(Exercise materials Opens)
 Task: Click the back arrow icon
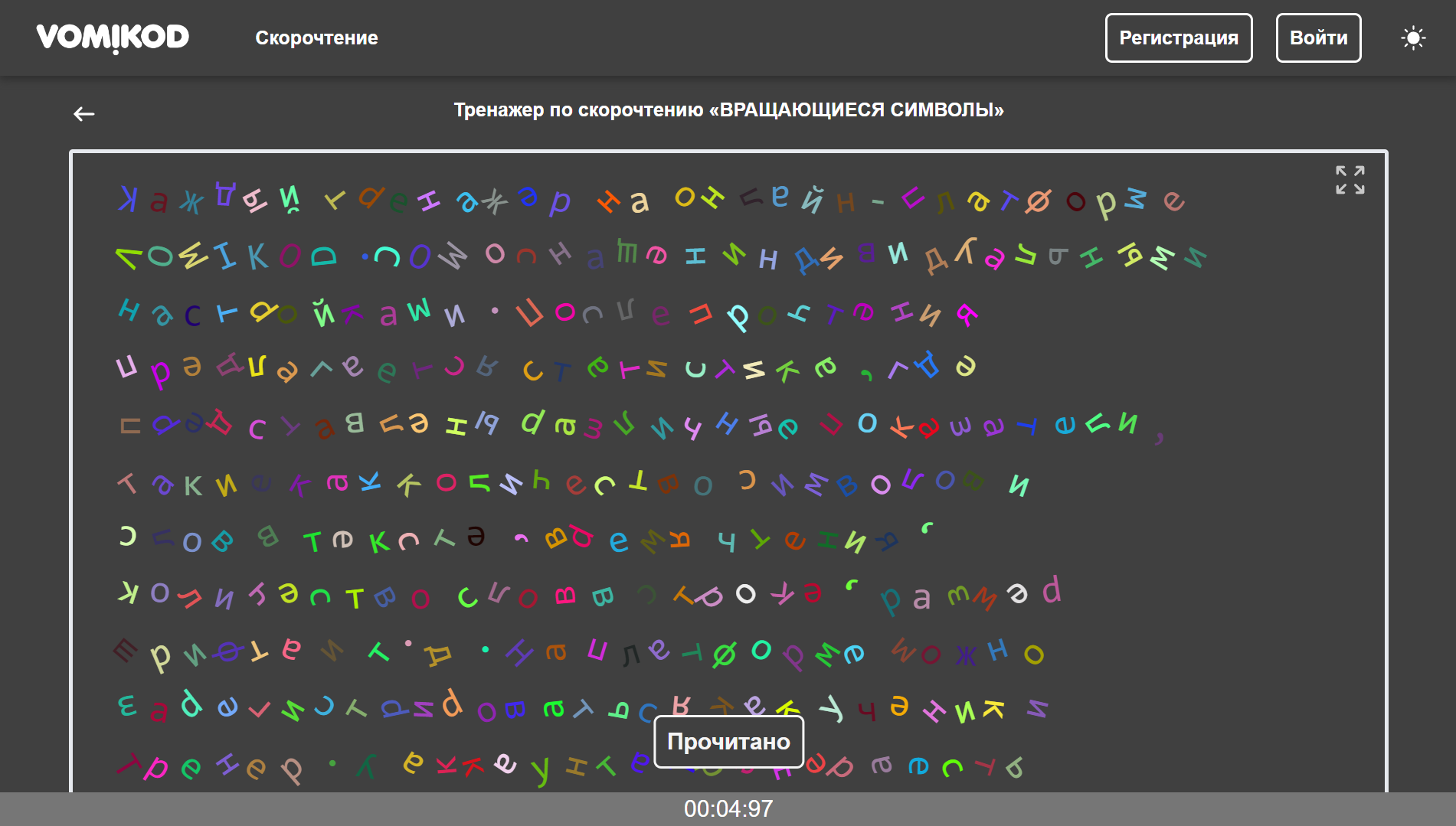point(84,114)
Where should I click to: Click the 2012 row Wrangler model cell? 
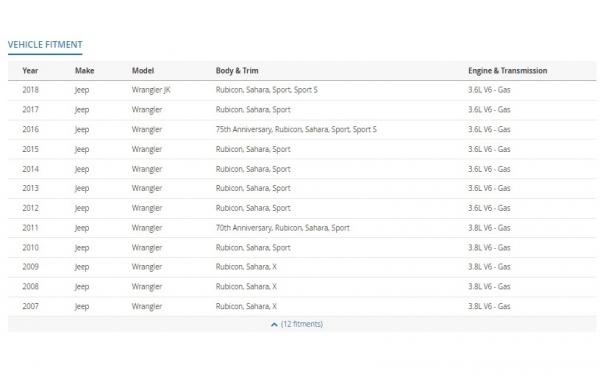(147, 208)
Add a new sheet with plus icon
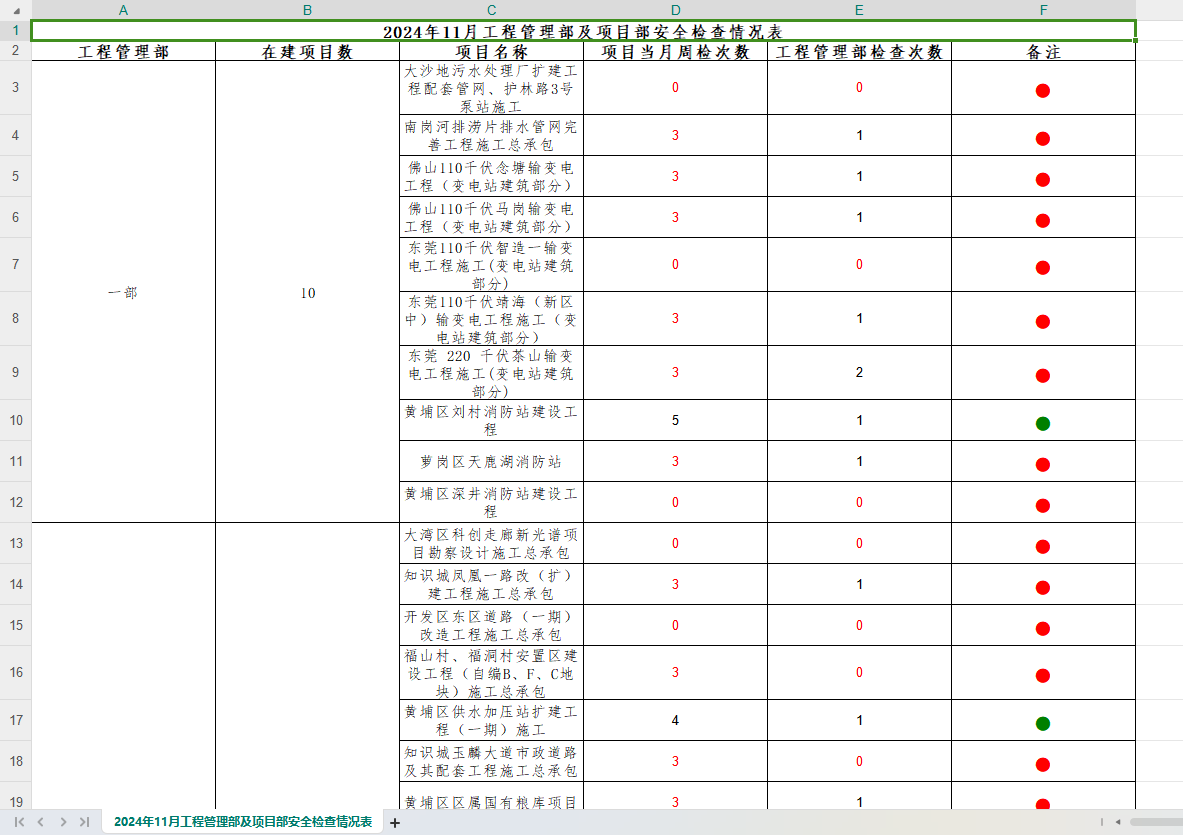Screen dimensions: 1183x835 [395, 823]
(Exercise materials Closes)
▶ [Instructions to follow] Every entry, word for word, should be given again; the pictures are not part of the copy.

▶ [Result for this exercise]
 Task: Click the back arrow icon
point(84,114)
Where should I click to: Click the 2012 row Wrangler model cell? 
(147, 208)
Add a new sheet with plus icon
Screen dimensions: 1183x835 [395, 823]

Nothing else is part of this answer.